How we cite our quotes: (Preface if applicable, Paragraph)
Quote #1
It was not in my power to verify the truth of the experiences related in Haller's manuscript. I have no doubt that they are for the most part fictitious, not, however, in the sense of arbitrary invention. They are rather the deeply lived spiritual events which he has attempted to express by giving them the form of tangible experiences. (Preface 43)
The narrator of the preface isn't calling Harry a liar; rather, he's saying that Harry's records are a sort of an art. He created them in order to try to communicate something that is really hard to put into words. Do you think that there are experiences that are impossible to put down into words? Have you ever had one?
Quote #2
He said to me once when we were talking of the so-called horrors of the Middle Ages: "These horrors were really nonexistent.

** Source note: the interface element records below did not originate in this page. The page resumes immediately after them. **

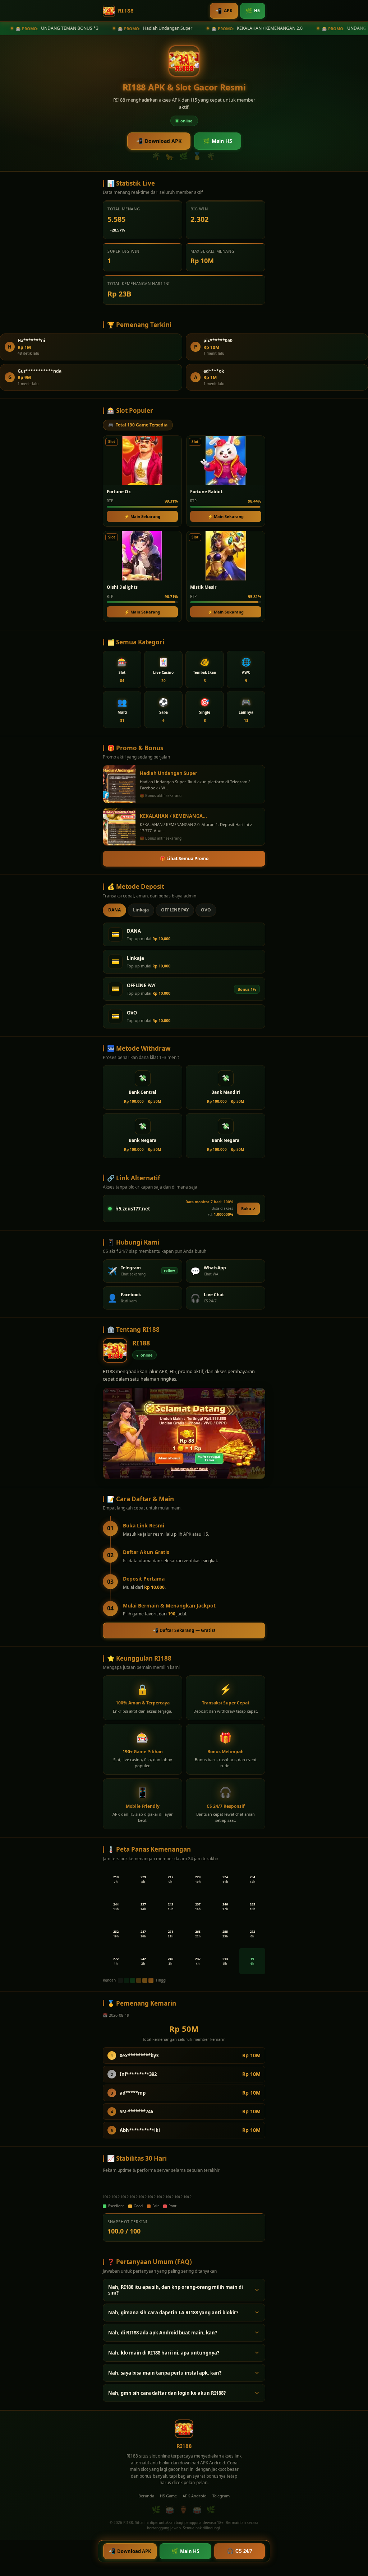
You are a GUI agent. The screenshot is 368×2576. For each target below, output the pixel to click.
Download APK (158, 140)
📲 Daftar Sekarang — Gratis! (184, 1630)
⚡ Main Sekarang (142, 516)
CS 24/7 (239, 2551)
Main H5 (217, 140)
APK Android (195, 2495)
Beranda (146, 2495)
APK (224, 10)
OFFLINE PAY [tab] (175, 910)
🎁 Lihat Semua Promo (184, 858)
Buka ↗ (248, 1208)
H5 (252, 10)
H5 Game (168, 2495)
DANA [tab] (114, 910)
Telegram (221, 2495)
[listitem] (122, 669)
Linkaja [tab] (141, 910)
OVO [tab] (206, 910)
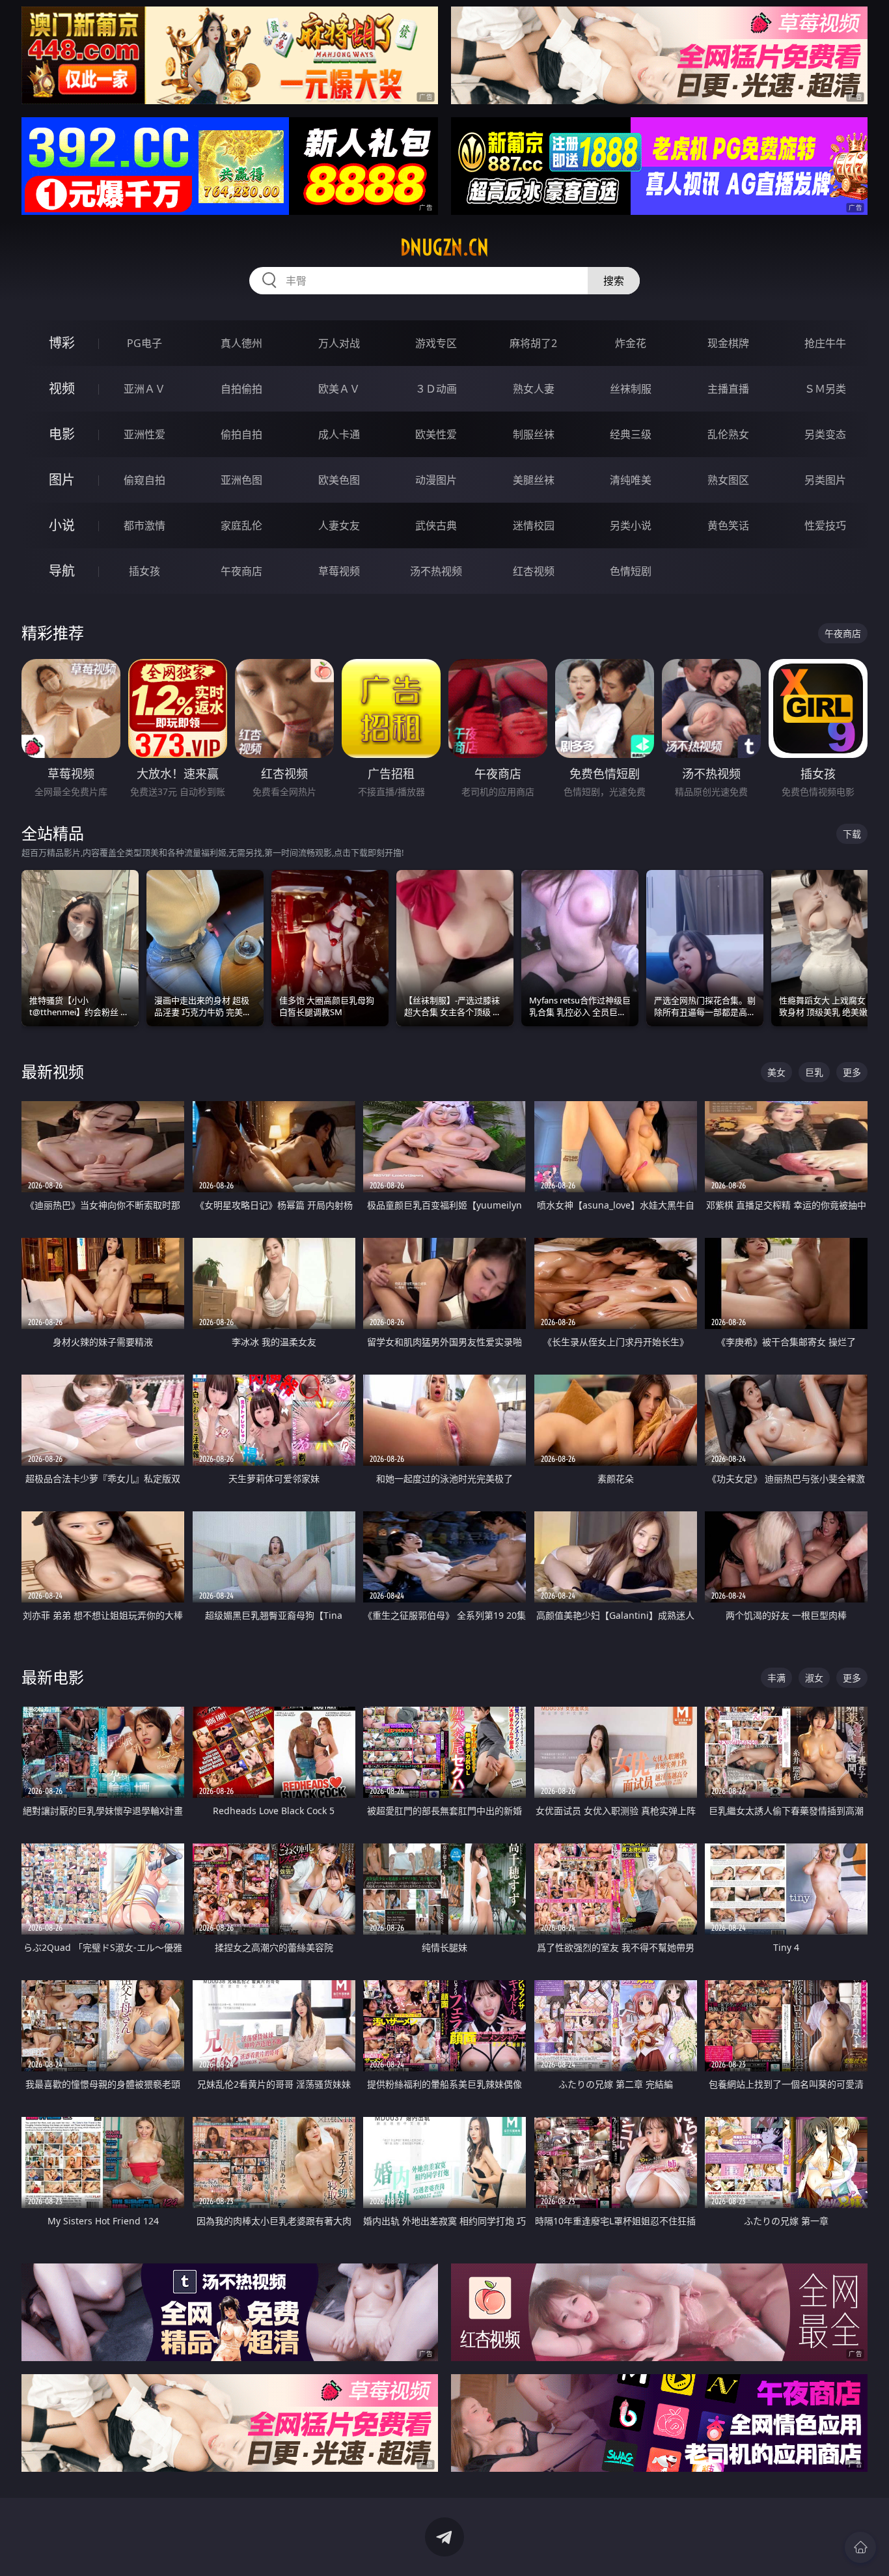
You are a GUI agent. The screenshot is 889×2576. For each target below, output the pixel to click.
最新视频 (52, 1071)
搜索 (613, 280)
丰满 (776, 1678)
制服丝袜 (533, 434)
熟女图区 (728, 480)
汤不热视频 (436, 571)
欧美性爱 (436, 434)
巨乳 (814, 1072)
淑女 (814, 1678)
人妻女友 (339, 525)
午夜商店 (241, 571)
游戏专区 (436, 343)
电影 (62, 434)
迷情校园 (533, 525)
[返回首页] (860, 2547)
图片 (62, 479)
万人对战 (339, 343)
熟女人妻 (533, 389)
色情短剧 (630, 571)
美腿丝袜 (533, 480)
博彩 (62, 343)
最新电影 (52, 1677)
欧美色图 (339, 480)
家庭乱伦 (241, 525)
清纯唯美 (630, 480)
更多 (852, 1072)
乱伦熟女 (728, 434)
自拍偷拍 (241, 389)
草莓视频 (339, 571)
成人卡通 (339, 434)
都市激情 (144, 525)
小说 (62, 525)
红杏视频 (533, 571)
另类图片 (825, 480)
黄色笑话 (728, 525)
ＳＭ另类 (825, 389)
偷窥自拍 (144, 480)
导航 (62, 571)
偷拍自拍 (241, 434)
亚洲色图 (241, 480)
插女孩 (144, 571)
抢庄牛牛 (825, 343)
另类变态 (825, 434)
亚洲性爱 (144, 434)
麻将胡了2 (533, 343)
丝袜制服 (630, 389)
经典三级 (630, 434)
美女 (776, 1072)
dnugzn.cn (444, 247)
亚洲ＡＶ (144, 389)
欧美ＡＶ (339, 389)
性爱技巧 (825, 525)
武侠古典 (436, 525)
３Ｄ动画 (436, 389)
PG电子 (144, 343)
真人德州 (241, 343)
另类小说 (630, 525)
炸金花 (630, 343)
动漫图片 (436, 480)
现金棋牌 (728, 343)
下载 (852, 834)
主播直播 (728, 389)
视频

A man of the Middle Ages would detest the whole mode of pour present-day life as something far more than horrible, far more than barbarous." (49)
Harry believes that a person is a product of their time, and that the context a person is born into determines the way that they perceive of reality. This is important because at the time that Hesse wrote the novel the world was in a shambles—right after the First World War and right before the Second. Rather than trying to escape and imagine that other times were better or worse, the novel proposes that people live in their own time.
Quote #3
So now I had two portraits of myself before me, one a self-portrait in doggerel verse, as sad and sorry as myself; the other painted with the air of a lofty impartiality by one who stood outside and who knew more and yet less of me than I did myself. (80)
This kind of reminds us of the Great Goethe Picture scandal, where the picture in Harry's mind doesn't match someone else's idea of what the poet looked like. Here, though, the portrait is of Harry himself.